╭──

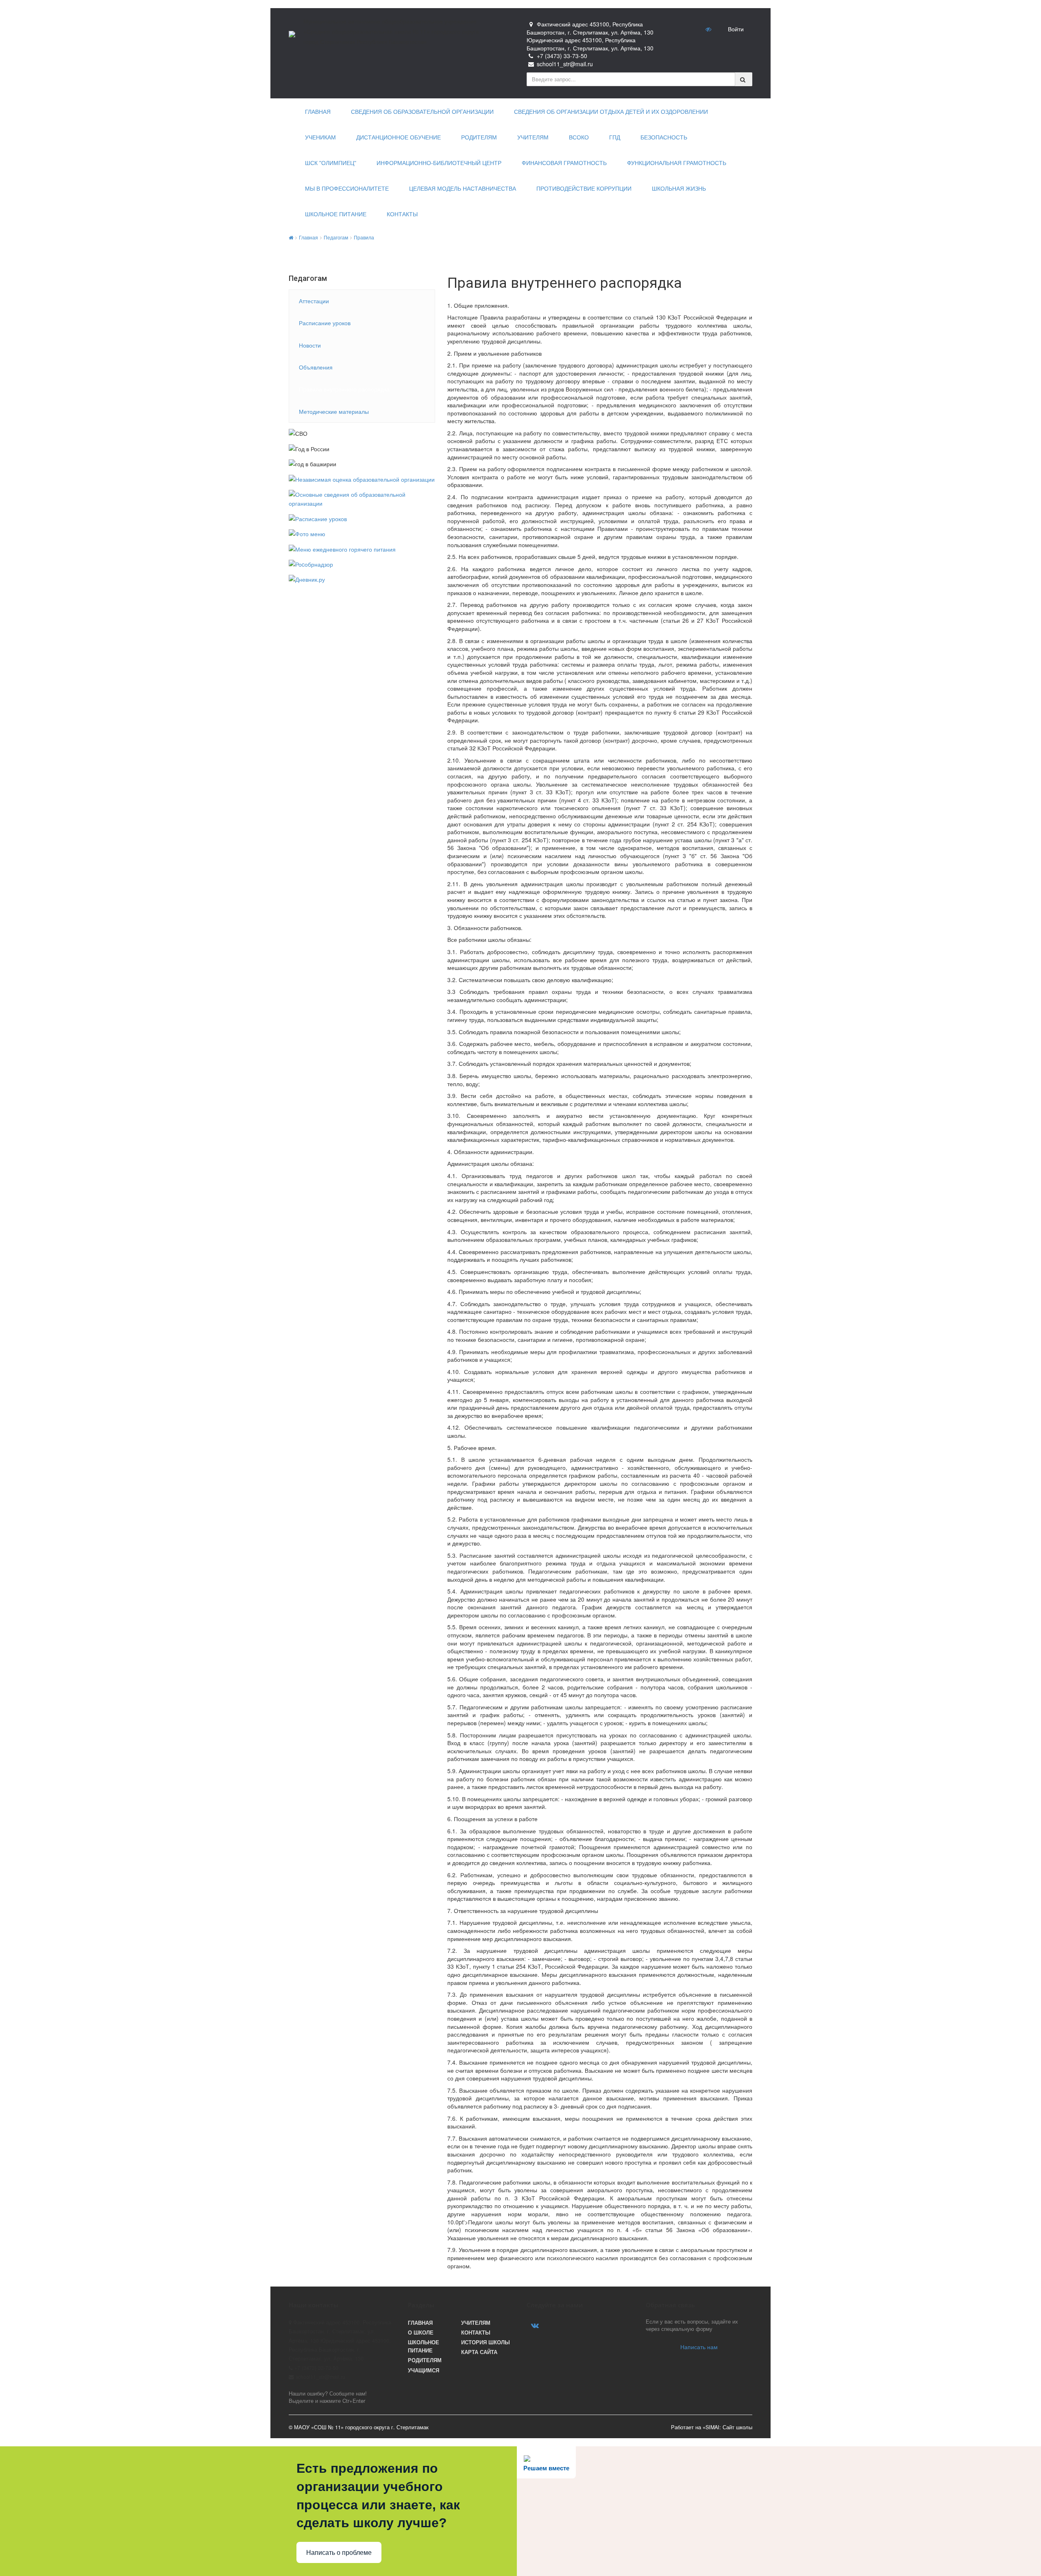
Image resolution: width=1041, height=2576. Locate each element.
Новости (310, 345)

╰──
╭──

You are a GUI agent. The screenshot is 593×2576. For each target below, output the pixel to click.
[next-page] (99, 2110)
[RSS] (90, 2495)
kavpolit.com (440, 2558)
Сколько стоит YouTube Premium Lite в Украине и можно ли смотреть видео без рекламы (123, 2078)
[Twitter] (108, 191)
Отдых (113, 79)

╰──
╭──

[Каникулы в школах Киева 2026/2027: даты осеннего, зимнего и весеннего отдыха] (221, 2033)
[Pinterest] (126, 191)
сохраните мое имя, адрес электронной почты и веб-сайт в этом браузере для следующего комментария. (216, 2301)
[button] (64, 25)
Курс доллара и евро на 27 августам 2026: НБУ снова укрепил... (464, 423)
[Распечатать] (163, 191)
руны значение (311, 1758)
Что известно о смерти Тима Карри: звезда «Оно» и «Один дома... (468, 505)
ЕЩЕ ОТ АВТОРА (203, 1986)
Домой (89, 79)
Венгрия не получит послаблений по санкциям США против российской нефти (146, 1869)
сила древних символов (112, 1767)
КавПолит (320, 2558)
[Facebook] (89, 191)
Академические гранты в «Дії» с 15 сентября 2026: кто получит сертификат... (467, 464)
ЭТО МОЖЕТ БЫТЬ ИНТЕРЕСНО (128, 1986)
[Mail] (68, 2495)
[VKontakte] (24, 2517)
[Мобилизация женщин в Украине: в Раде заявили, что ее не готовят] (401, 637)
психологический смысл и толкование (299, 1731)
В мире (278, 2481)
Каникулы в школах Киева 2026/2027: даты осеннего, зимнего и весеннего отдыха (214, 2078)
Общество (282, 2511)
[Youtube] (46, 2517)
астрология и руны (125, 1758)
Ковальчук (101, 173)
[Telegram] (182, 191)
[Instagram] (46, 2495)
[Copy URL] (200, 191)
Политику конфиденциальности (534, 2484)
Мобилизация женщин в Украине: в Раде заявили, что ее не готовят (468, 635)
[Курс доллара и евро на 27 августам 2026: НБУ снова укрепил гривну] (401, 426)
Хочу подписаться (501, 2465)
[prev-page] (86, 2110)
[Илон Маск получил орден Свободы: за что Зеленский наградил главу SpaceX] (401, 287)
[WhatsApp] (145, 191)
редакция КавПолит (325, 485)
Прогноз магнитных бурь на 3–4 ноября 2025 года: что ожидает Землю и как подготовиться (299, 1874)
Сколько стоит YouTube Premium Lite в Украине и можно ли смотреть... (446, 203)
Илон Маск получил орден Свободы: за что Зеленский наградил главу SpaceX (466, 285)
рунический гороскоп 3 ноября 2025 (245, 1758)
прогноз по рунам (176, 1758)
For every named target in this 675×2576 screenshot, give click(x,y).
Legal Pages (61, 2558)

╰──

# Task objective
To answer, copy each line from the material above that has the word "screenshot".

# Written answer
You are a GUI agent. The screenshot is 593×2576. For each target below, output the pixel to click.
For every named target in this 675×2576 screenshot, give click(x,y).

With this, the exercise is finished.